Kassel durch Flüchtlingsheim mit höchstem Corona-Wert in Hessen

Kassel - Ein Corona-Ausbruch in einer Einrichtung für Flüchtlinge hat Kassel über Nacht in die höchste Infektionswarnstufe des Landes Hessen katapultiert.

301 Bewohner der Flüchtlingsunterkunft stehen unter Quarantäne (Symbolfoto).
301 Bewohner der Flüchtlingsunterkunft stehen unter Quarantäne (Symbolfoto).  © Kay Nietfeld/dpa

In der nordhessischen Stadt erhöhte sich am Mittwoch die Zahl der Infektionen pro 100.000 Einwohner in sieben Tagen auf 94,2, wie ein Sprecher mitteilte. 

Sie ist damit die Region mit der höchsten Inzidenz in Hessen. Am Vortag hatte der Wert noch bei 33,7 gelegen. 

Die fünfte Warnstufe des Präventions- und Eskalationskonzeptes des Landes greift ab 75. Die Stadt kündigte weitere Beschränkungen des öffentlichen Lebens an.

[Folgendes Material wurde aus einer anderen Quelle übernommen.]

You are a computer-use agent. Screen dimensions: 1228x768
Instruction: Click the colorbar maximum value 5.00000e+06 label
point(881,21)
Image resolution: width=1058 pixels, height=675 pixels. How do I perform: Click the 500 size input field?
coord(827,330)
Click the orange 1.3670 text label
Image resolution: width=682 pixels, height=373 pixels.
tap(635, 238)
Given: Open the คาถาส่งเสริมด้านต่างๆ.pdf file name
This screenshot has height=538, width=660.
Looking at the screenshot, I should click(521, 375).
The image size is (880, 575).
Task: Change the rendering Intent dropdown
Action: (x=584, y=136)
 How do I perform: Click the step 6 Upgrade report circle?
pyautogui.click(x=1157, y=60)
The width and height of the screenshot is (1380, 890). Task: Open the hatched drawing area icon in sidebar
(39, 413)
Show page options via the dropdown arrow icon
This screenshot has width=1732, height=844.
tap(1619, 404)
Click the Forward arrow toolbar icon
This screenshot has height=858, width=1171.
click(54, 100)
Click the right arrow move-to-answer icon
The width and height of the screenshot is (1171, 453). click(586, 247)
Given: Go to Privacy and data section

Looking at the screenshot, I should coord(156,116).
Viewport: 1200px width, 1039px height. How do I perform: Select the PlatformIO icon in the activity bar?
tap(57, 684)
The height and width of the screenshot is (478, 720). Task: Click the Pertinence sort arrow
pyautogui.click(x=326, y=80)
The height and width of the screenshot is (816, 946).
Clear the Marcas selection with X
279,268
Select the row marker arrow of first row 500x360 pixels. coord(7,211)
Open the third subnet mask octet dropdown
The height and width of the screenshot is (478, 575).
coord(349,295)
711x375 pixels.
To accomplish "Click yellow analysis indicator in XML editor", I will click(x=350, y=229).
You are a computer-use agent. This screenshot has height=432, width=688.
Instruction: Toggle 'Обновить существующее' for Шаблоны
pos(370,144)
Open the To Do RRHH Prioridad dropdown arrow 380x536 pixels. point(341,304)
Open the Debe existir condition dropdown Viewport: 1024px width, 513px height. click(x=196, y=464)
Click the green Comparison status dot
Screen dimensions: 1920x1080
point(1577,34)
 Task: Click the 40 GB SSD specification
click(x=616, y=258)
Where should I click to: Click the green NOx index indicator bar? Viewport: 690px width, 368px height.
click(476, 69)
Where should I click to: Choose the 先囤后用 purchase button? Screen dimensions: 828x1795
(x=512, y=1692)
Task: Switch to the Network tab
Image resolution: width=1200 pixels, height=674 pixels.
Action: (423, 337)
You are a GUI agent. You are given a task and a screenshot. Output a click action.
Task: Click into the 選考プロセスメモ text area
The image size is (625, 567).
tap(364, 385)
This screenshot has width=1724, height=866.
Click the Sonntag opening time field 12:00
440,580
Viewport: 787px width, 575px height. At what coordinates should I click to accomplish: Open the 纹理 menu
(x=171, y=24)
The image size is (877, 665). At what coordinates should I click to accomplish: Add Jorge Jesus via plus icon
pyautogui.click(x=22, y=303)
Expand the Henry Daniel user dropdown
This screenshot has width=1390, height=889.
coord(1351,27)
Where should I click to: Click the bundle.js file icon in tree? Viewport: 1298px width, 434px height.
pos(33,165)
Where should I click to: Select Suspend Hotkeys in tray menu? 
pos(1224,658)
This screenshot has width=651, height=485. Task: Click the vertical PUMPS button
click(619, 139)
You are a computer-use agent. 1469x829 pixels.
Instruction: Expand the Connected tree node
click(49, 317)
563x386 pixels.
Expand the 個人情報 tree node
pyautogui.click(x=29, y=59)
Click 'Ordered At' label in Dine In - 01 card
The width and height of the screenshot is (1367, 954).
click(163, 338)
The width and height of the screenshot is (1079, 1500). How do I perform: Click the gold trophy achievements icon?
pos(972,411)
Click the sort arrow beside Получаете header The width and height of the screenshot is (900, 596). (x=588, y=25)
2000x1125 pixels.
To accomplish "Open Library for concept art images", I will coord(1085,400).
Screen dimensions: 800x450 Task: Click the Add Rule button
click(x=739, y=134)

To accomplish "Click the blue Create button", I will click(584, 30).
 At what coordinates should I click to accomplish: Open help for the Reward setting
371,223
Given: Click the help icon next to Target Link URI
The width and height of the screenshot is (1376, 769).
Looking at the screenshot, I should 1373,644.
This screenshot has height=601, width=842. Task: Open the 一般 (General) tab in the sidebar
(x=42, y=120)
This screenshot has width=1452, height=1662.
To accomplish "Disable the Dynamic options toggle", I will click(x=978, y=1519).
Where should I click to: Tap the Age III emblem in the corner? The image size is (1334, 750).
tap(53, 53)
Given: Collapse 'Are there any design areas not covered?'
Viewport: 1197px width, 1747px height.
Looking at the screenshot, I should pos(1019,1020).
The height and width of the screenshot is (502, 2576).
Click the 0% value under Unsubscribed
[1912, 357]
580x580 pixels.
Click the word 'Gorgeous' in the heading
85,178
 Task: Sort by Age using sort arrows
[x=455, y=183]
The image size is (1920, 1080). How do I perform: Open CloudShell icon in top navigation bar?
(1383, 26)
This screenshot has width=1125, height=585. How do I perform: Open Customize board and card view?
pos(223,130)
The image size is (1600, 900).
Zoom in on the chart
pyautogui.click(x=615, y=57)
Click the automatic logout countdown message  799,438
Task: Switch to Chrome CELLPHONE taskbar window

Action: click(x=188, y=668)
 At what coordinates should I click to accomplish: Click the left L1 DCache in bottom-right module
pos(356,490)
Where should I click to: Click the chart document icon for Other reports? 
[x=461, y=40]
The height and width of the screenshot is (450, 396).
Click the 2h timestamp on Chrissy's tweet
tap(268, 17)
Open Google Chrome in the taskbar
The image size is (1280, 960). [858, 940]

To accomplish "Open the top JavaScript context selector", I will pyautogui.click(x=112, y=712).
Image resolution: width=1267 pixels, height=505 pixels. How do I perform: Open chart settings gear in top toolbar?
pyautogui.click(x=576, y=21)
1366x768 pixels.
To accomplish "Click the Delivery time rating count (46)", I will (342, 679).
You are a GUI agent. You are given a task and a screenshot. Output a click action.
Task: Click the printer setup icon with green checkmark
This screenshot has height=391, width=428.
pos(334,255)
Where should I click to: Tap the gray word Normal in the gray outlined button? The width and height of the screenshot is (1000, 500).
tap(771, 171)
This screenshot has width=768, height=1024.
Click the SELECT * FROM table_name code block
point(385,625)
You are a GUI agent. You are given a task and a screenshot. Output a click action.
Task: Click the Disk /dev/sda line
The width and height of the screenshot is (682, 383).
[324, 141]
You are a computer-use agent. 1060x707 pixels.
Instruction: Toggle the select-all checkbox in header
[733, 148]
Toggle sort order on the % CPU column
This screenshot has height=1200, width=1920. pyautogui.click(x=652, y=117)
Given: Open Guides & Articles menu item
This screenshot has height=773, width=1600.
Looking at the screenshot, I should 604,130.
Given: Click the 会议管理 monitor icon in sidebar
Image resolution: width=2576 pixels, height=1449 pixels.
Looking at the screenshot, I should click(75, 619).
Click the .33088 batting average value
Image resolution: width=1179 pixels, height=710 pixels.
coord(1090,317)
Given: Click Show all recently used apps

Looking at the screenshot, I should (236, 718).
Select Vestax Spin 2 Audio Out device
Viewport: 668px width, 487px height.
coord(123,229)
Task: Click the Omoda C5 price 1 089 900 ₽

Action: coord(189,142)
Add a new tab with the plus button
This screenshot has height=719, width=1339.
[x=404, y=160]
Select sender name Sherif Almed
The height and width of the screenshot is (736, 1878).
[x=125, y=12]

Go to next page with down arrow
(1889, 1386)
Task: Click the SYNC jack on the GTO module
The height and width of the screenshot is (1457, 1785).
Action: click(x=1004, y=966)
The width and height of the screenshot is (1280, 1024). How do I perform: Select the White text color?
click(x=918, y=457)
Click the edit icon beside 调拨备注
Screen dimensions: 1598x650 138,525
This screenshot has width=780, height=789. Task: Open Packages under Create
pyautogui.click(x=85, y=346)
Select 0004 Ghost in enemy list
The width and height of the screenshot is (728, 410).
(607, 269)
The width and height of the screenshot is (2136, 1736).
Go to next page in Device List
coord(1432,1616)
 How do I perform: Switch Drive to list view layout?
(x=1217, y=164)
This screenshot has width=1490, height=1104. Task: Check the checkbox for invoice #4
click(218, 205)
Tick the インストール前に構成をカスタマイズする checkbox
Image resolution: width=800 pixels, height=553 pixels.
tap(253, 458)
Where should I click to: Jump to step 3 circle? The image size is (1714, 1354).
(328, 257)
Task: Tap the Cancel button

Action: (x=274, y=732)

Hauptursache für den Anstieg ist laut Stadt ein Corona-Ausbruch in der Erstaufnahmeeinrichtung für Flüchtlinge im Stadtteil Niederzwehren. 

Seit Freitag stehen dort 301 Bewohner unter Quarantäne. Nach bisher vorliegenden Ergebnissen aus Laboruntersuchungen seien mindestens 111 Personen mit Covid-19 infiziert.

Ohne Berücksichtigung dieses Ausbruchs liege die Inzidenz in Kassel bei 42,1.

Konsequenzen werden gezogen

"Bei dieser Lage in der Erstaufnahmeeinrichtung handelt es sich um ein besonderes Ausbruchsgeschehen, auf das wir mit der umgehenden Quarantäneanordnung bereits reagiert haben", sagte Oberbürgermeister Christian Geselle (SPD). 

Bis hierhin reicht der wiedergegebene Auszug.